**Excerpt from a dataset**
════════════════

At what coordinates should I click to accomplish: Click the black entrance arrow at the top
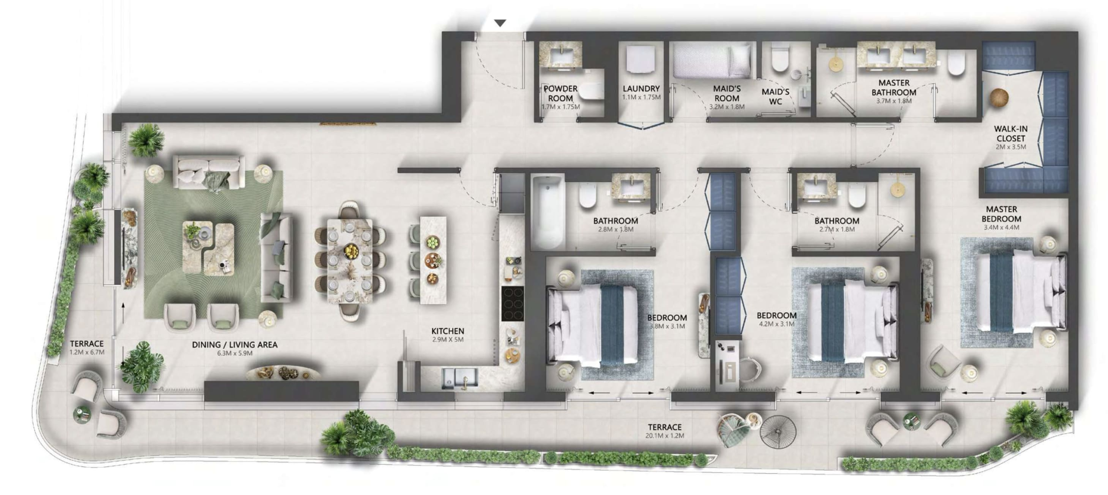(500, 23)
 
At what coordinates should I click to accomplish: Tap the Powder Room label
(560, 93)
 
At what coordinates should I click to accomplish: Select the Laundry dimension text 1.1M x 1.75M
(641, 97)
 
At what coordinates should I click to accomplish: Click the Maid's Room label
(727, 93)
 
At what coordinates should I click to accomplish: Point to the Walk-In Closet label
(1011, 133)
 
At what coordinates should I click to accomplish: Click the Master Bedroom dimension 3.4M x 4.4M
(1001, 228)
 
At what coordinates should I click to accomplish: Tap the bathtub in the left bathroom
(548, 211)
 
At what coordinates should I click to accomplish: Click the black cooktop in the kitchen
(512, 304)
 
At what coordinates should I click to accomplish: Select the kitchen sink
(460, 377)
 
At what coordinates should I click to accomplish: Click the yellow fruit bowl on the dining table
(351, 251)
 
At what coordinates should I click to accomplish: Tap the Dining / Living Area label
(235, 344)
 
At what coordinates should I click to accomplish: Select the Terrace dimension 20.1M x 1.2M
(664, 436)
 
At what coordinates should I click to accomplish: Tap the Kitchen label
(448, 331)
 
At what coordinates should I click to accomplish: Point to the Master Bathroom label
(894, 87)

════════════════

**To be done**
Recast the data above as a Markdown table with the columns "Row" and "Line," giving each nonblank line its own numbered row and skipping the blank ones. Leave the pictures out of the table.

**Result below**
| Row | Line |
|---|---|
| 1 | At what coordinates should I click to accomplish: Click the black entrance arrow at the top |
| 2 | (500, 23) |
| 3 | At what coordinates should I click to accomplish: Tap the Powder Room label |
| 4 | (560, 93) |
| 5 | At what coordinates should I click to accomplish: Select the Laundry dimension text 1.1M x 1.75M |
| 6 | (641, 97) |
| 7 | At what coordinates should I click to accomplish: Click the Maid's Room label |
| 8 | (727, 93) |
| 9 | At what coordinates should I click to accomplish: Point to the Walk-In Closet label |
| 10 | (1011, 133) |
| 11 | At what coordinates should I click to accomplish: Click the Master Bedroom dimension 3.4M x 4.4M |
| 12 | (1001, 228) |
| 13 | At what coordinates should I click to accomplish: Tap the bathtub in the left bathroom |
| 14 | (548, 211) |
| 15 | At what coordinates should I click to accomplish: Click the black cooktop in the kitchen |
| 16 | (512, 304) |
| 17 | At what coordinates should I click to accomplish: Select the kitchen sink |
| 18 | (460, 377) |
| 19 | At what coordinates should I click to accomplish: Click the yellow fruit bowl on the dining table |
| 20 | (351, 251) |
| 21 | At what coordinates should I click to accomplish: Tap the Dining / Living Area label |
| 22 | (235, 344) |
| 23 | At what coordinates should I click to accomplish: Select the Terrace dimension 20.1M x 1.2M |
| 24 | (664, 436) |
| 25 | At what coordinates should I click to accomplish: Tap the Kitchen label |
| 26 | (448, 331) |
| 27 | At what coordinates should I click to accomplish: Point to the Master Bathroom label |
| 28 | (894, 87) |